Output each entry verbatim.

┌─ Given data

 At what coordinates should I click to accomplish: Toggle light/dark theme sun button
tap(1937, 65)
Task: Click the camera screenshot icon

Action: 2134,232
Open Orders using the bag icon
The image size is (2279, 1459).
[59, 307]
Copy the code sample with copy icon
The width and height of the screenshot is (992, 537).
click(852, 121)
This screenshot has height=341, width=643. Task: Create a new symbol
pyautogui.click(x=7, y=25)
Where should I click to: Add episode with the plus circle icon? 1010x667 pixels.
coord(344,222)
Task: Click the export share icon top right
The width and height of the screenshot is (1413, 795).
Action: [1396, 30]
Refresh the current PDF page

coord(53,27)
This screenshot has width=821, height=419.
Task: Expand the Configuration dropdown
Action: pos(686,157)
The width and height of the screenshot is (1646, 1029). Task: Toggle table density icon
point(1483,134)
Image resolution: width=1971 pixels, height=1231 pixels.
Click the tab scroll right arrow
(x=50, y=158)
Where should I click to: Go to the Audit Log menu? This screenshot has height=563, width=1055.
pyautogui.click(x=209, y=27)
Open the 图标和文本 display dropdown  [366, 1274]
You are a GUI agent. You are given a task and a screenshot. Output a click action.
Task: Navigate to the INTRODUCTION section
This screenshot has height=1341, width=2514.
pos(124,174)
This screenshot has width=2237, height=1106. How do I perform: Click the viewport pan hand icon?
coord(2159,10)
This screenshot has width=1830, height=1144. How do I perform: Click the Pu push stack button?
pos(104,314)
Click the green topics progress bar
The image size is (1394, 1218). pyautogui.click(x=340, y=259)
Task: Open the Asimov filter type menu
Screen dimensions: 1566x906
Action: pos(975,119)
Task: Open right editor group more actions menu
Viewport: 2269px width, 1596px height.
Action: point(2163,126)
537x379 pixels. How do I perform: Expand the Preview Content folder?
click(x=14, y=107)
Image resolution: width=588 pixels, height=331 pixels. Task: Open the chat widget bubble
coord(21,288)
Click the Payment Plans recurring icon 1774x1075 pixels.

└─

__Result for this task__
 At what coordinates should I click to accomplish: Toggle light/dark theme sun button
tap(1937, 65)
Task: Click the camera screenshot icon

Action: 2134,232
Open Orders using the bag icon
The image size is (2279, 1459).
[59, 307]
Copy the code sample with copy icon
The width and height of the screenshot is (992, 537).
click(852, 121)
This screenshot has height=341, width=643. Task: Create a new symbol
pyautogui.click(x=7, y=25)
Where should I click to: Add episode with the plus circle icon? 1010x667 pixels.
coord(344,222)
Task: Click the export share icon top right
The width and height of the screenshot is (1413, 795).
Action: [1396, 30]
Refresh the current PDF page

coord(53,27)
This screenshot has width=821, height=419.
Task: Expand the Configuration dropdown
Action: pos(686,157)
The width and height of the screenshot is (1646, 1029). Task: Toggle table density icon
point(1483,134)
Image resolution: width=1971 pixels, height=1231 pixels.
Click the tab scroll right arrow
(x=50, y=158)
Where should I click to: Go to the Audit Log menu? This screenshot has height=563, width=1055.
pyautogui.click(x=209, y=27)
Open the 图标和文本 display dropdown  [366, 1274]
You are a GUI agent. You are given a task and a screenshot. Output a click action.
Task: Navigate to the INTRODUCTION section
This screenshot has height=1341, width=2514.
pos(124,174)
This screenshot has width=2237, height=1106. How do I perform: Click the viewport pan hand icon?
coord(2159,10)
This screenshot has width=1830, height=1144. How do I perform: Click the Pu push stack button?
pos(104,314)
Click the green topics progress bar
The image size is (1394, 1218). pyautogui.click(x=340, y=259)
Task: Open the Asimov filter type menu
Screen dimensions: 1566x906
Action: pos(975,119)
Task: Open right editor group more actions menu
Viewport: 2269px width, 1596px height.
Action: point(2163,126)
537x379 pixels. How do I perform: Expand the Preview Content folder?
click(x=14, y=107)
Image resolution: width=588 pixels, height=331 pixels. Task: Open the chat widget bubble
coord(21,288)
Click the Payment Plans recurring icon 1774x1075 pixels.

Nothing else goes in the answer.